# Work item
Each line of the data should be duplicated precisely.

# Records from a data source
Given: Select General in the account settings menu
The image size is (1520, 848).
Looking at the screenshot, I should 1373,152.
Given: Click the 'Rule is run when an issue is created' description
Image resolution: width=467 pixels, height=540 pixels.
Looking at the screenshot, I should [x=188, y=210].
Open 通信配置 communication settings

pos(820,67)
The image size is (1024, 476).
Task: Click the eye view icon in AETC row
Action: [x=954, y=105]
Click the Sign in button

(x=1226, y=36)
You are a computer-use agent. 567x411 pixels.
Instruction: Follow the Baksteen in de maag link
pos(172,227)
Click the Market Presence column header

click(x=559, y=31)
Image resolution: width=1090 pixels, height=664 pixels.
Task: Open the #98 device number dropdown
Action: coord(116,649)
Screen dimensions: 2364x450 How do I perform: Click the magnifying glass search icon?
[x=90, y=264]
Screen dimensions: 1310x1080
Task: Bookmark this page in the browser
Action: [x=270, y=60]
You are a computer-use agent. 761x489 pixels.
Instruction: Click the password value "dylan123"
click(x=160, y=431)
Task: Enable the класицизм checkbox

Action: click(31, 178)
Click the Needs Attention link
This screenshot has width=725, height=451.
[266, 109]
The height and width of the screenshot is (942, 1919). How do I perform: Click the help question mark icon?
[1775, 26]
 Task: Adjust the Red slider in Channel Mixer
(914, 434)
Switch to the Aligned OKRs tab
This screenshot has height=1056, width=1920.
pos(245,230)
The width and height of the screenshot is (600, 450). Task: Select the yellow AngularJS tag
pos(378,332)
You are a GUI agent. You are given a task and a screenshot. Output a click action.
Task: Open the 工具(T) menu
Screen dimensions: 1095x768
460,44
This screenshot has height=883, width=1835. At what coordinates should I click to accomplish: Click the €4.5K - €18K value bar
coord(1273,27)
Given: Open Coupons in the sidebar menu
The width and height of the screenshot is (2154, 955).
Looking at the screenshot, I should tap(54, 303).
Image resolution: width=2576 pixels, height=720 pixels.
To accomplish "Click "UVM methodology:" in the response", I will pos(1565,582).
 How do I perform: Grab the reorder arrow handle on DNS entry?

# Completed exercise
Given: Select General in the account settings menu
The image size is (1520, 848).
Looking at the screenshot, I should 1373,152.
Given: Click the 'Rule is run when an issue is created' description
Image resolution: width=467 pixels, height=540 pixels.
Looking at the screenshot, I should [x=188, y=210].
Open 通信配置 communication settings

pos(820,67)
The image size is (1024, 476).
Task: Click the eye view icon in AETC row
Action: [x=954, y=105]
Click the Sign in button

(x=1226, y=36)
You are a computer-use agent. 567x411 pixels.
Instruction: Follow the Baksteen in de maag link
pos(172,227)
Click the Market Presence column header

click(x=559, y=31)
Image resolution: width=1090 pixels, height=664 pixels.
Task: Open the #98 device number dropdown
Action: coord(116,649)
Screen dimensions: 2364x450 How do I perform: Click the magnifying glass search icon?
[x=90, y=264]
Screen dimensions: 1310x1080
Task: Bookmark this page in the browser
Action: [x=270, y=60]
You are a computer-use agent. 761x489 pixels.
Instruction: Click the password value "dylan123"
click(x=160, y=431)
Task: Enable the класицизм checkbox

Action: click(31, 178)
Click the Needs Attention link
This screenshot has width=725, height=451.
[266, 109]
The height and width of the screenshot is (942, 1919). How do I perform: Click the help question mark icon?
[1775, 26]
 Task: Adjust the Red slider in Channel Mixer
(914, 434)
Switch to the Aligned OKRs tab
This screenshot has height=1056, width=1920.
pos(245,230)
The width and height of the screenshot is (600, 450). Task: Select the yellow AngularJS tag
pos(378,332)
You are a GUI agent. You are given a task and a screenshot. Output a click action.
Task: Open the 工具(T) menu
Screen dimensions: 1095x768
460,44
This screenshot has height=883, width=1835. At what coordinates should I click to accomplish: Click the €4.5K - €18K value bar
coord(1273,27)
Given: Open Coupons in the sidebar menu
The width and height of the screenshot is (2154, 955).
Looking at the screenshot, I should tap(54, 303).
Image resolution: width=2576 pixels, height=720 pixels.
To accomplish "Click "UVM methodology:" in the response", I will pos(1565,582).
 How do I perform: Grab the reorder arrow handle on DNS entry?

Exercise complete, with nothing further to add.